Proposta dal ministro alla Giustizia Alberto Ruiz Gallardón, una riforma del codice di procedura penale in terra iberica che permetterà agli agenti di polizia l’installazione coatta di software sulle varie apparecchiature informatiche di cittadini sospetti o in custodia cautelare . I cosiddetti trojan di stato potranno essere autorizzati da un giudice competente per la raccolta di informazioni utili da laptop, tablet e smartphone.
Toccherà al Tribunal de Garantías il compito di emanare l’ordine per il rastrellamento di dati dalle attrezzature informatiche degli indagati, come spiegato dallo stesso ministro Gallardón dopo aver assoldato una commissione di esperti coordinata dal Segretario di Stato spagnolo. La polizia potrà dunque sfruttare trojan e spyware nei casi di ragionevole sospetto, per crimini dalla pena massima non inferiore a tre anni e nelle operazioni di lotta al cybercrimine o al terrorismo internazionale .

__DATI FORNITI__.
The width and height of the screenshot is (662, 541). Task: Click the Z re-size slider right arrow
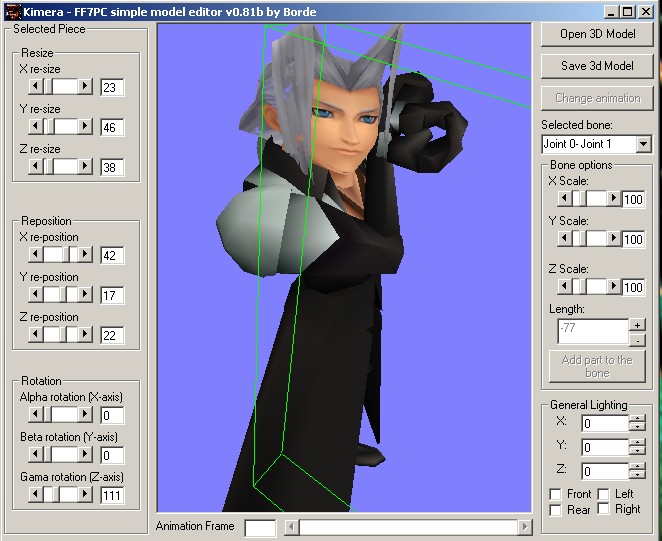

__COMPITO__.
Riporta tale e quale il brano dell'articolo sui trojan di stato in Spagna che va da "Proposta dal ministro" a "tablet e smartphone.". I dati qui sopra sono materiale a parte e non c'entrano con l'articolo.

__RISPOSTA__.
Proposta dal ministro alla Giustizia Alberto Ruiz Gallardón, una riforma del codice di procedura penale in terra iberica che permetterà agli agenti di polizia l’installazione coatta di software sulle varie apparecchiature informatiche di cittadini sospetti o in custodia cautelare . I cosiddetti trojan di stato potranno essere autorizzati da un giudice competente per la raccolta di informazioni utili da laptop, tablet e smartphone.